- YOUR OBJECTIVE:
From the line containing "868x393 pixels." through the last line of the records below, output every line exactly, both ends included, except the pictures.

(DATA SHOWN)

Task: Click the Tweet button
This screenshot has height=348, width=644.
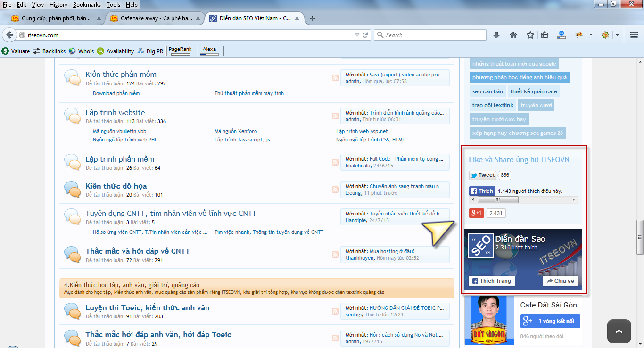Action: click(482, 175)

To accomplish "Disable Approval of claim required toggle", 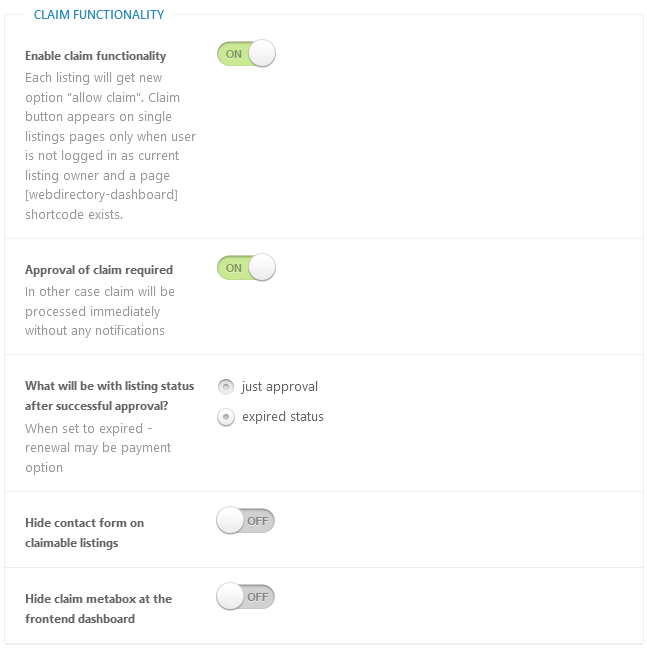I will pos(246,268).
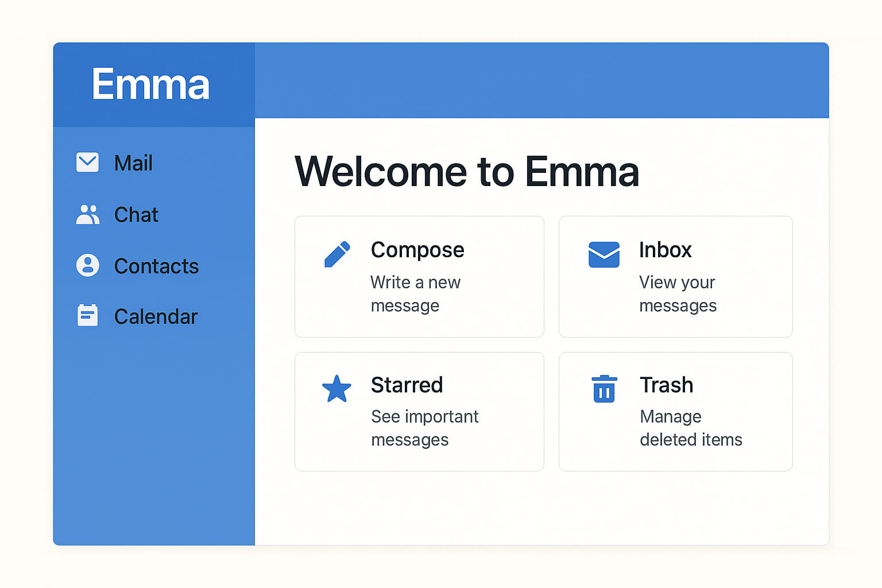The width and height of the screenshot is (882, 588).
Task: Click the "Welcome to Emma" heading
Action: tap(467, 172)
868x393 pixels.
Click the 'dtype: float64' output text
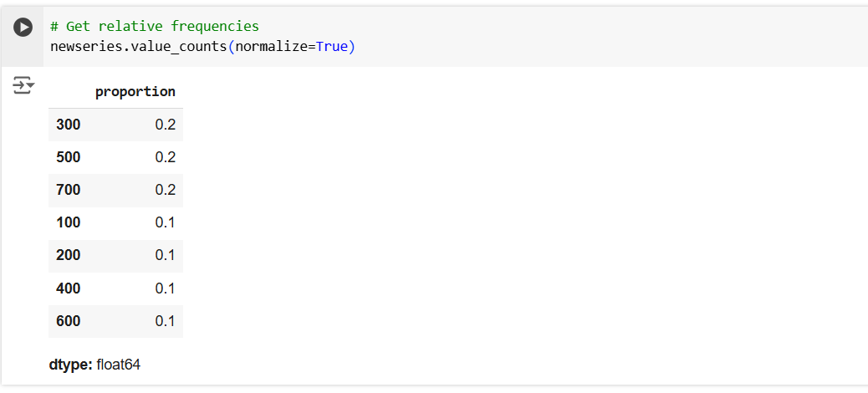click(x=94, y=365)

(End DATA SHOWN)

- SOLUTION FOR THIS PROBLEM:
868x393 pixels.
Click the 'dtype: float64' output text
click(x=94, y=365)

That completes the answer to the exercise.